EXERCISE:
Copy the passage about recovery at Westminster House word for word, between "I remember my" and "I am today.", inclusive.

══ DOCUMENT PASSAGE

When I arrived at Westminster house on February 21st, 2020, I was a broken shell of a human being. I had lost everything in my life to addiction. I had fractured every relationship I had, damaged my professional reputation, and lost most of the material possessions I had worked a lifetime to acquire. Although all those things were humbling in their own right, the thing that led me to treatment was losing my mental faculties, which was a profoundly disturbing and embarrassing experience. I was faced with moving to a new province, changing careers, ending my marriage, and above all else, I had to learn to live my life without the only coping mechanism I knew how to use- substances. In a sense, I had lost everything (even my mind), but it was a blessing in disguise which gave me the freedom to approach recovery with an open mind and heart.
I remember my first time coming to treatment (I had been previously in 2017), I had expected to be in an asylum-type environment surrounded by destitute, sullen addicts at their final destination. Imagine my surprise when I was welcomed by warm vibrant individuals eager to get their lives back! It gave me hope that there was life beyond addiction. This time around was no different in that sense. Even though I had hit new lows in my addiction, the staff and clients at Westminster House showed me nothing but compassion and love during the worst days of my life. I had an absolutely incredible caseworker whose guidance and candor helped shape me into the woman I am today.

════
══ STORED DATA

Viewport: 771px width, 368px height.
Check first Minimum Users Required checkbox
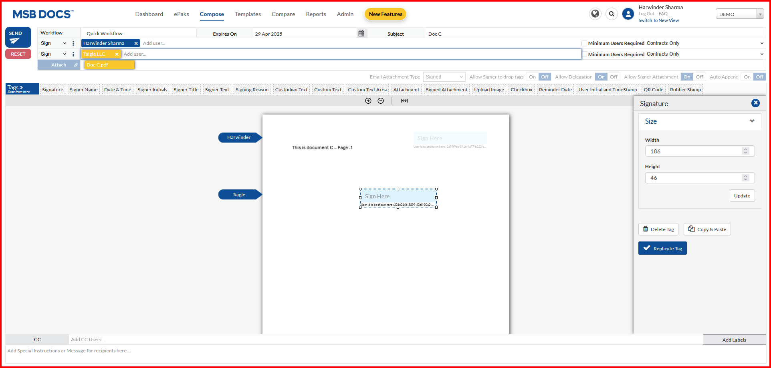[584, 43]
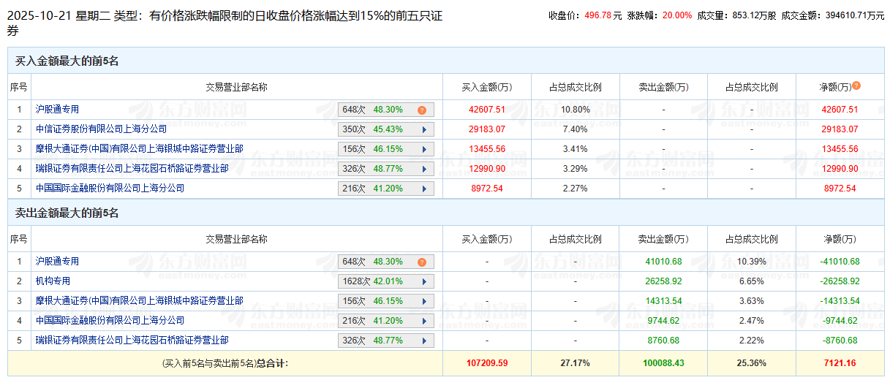Click the arrow in the sell-table 瑞银证券 row
890x380 pixels.
pyautogui.click(x=423, y=341)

════

SOLUTION TO THIS TASK:
I remember my first time coming to treatment (I had been previously in 2017), I had expected to be in an asylum-type environment surrounded by destitute, sullen addicts at their final destination. Imagine my surprise when I was welcomed by warm vibrant individuals eager to get their lives back! It gave me hope that there was life beyond addiction. This time around was no different in that sense. Even though I had hit new lows in my addiction, the staff and clients at Westminster House showed me nothing but compassion and love during the worst days of my life. I had an absolutely incredible caseworker whose guidance and candor helped shape me into the woman I am today.